When the bad orange man was up for re-election, the media conspired with the government to suppress the Hunter Biden laptop story, which suggested deep-rooted corruption in the Biden family. A group of former national security officials claimed the story had all the markings of “Russian disinformation.” Twitter banned the New York Post, the outlet that broke the story, as a result. That turned out to be… disinformation. A year after the election, mainstream outlets such as the Washington Post and the New York Times admitted that the contents of the laptop were real.
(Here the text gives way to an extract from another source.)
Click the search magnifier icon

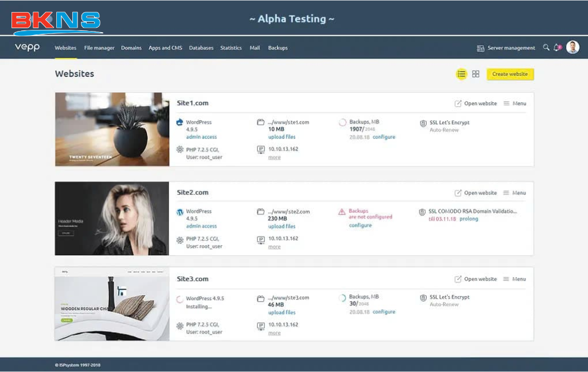point(546,48)
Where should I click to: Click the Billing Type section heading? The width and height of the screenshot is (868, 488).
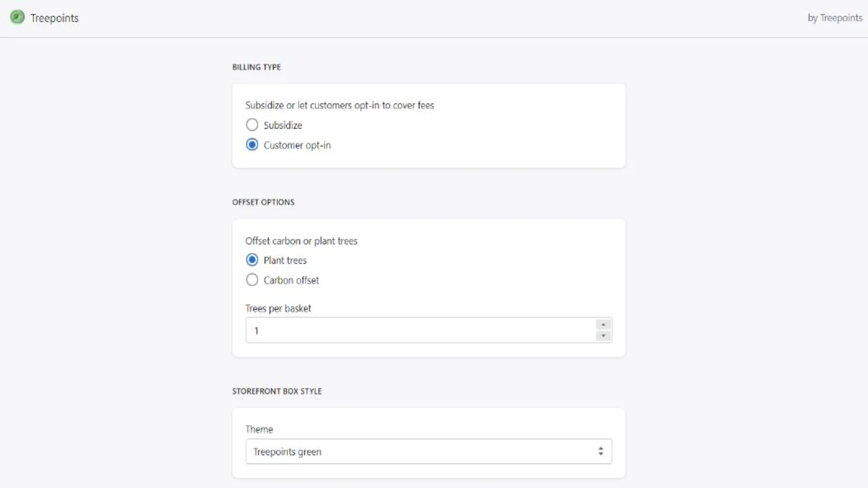(257, 67)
The media were also all too happy to run with falsehoods from public health officials about the Covid-19 pandemic. They slapped the “disinformation” and “conspiracy theory” label on people who said that Covid probably leaked from the Wuhan lab, that the vaccines did not prevent the transmission or spread of the virus, that the vaccines were affecting women’s menstrual cycles or that hospitals were not distinguishing between individuals who died from Covid versus individuals who died with Covid — which all turned out to be true. The media’s amplification of false information — and suppression of important questions — about the virus and the vaccines helped the government justify lockdowns and vaccine mandates, the devastating effects of which are still being uncovered.
No one takes the “disinformation” warriors seriously because though they try to present themselves as brave truth seekers, their actions show them to be poorly disguised political activists who run cover for the establishment regime. Nonetheless, the Intercept reported this week that the Department of Homeland Security is still quietly ramping up its efforts to curb online speech it views as dangerous. Perhaps they could start with their boss, Alejandro Mayorkas, who condemned border agents accused of whipping Haitian migrants, even though he knew it was a lie.